--- START ---

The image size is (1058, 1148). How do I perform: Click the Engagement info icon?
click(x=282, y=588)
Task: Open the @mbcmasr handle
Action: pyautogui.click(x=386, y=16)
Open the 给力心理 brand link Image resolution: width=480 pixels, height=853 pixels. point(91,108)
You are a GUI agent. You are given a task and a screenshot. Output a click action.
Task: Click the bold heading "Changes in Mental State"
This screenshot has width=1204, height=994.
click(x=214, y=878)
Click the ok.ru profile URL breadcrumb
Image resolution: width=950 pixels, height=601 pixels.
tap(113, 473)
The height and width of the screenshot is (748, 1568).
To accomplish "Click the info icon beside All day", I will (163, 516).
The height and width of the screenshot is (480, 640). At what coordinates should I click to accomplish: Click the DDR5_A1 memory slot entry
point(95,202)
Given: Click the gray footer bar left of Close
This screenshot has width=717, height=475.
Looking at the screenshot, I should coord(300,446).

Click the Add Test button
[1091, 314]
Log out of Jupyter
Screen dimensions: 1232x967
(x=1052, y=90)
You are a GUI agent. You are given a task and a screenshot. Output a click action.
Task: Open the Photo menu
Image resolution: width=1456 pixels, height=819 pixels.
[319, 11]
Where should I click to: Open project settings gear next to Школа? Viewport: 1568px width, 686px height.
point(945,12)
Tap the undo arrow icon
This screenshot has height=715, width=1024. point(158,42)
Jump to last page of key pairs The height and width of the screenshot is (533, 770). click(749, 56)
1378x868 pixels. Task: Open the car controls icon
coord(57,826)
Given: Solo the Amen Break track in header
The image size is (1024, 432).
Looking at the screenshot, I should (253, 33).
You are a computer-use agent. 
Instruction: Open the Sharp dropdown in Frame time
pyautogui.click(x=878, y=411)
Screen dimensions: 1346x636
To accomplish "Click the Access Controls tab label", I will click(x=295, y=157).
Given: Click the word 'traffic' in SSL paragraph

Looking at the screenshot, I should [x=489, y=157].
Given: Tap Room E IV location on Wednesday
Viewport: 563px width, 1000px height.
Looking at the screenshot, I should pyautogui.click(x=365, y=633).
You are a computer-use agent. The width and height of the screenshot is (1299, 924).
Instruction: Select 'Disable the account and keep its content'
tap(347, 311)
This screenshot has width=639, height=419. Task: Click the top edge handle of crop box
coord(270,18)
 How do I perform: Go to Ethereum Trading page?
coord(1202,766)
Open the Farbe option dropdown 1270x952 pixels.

--- END ---

■ What you have to do: Show every line from the data above that contains the word "icon".

■ Solution for this exercise:
The image size is (1058, 1148). How do I perform: Click the Engagement info icon?
To accomplish "Click the info icon beside All day", I will (163, 516).
Tap the undo arrow icon
1378x868 pixels. Task: Open the car controls icon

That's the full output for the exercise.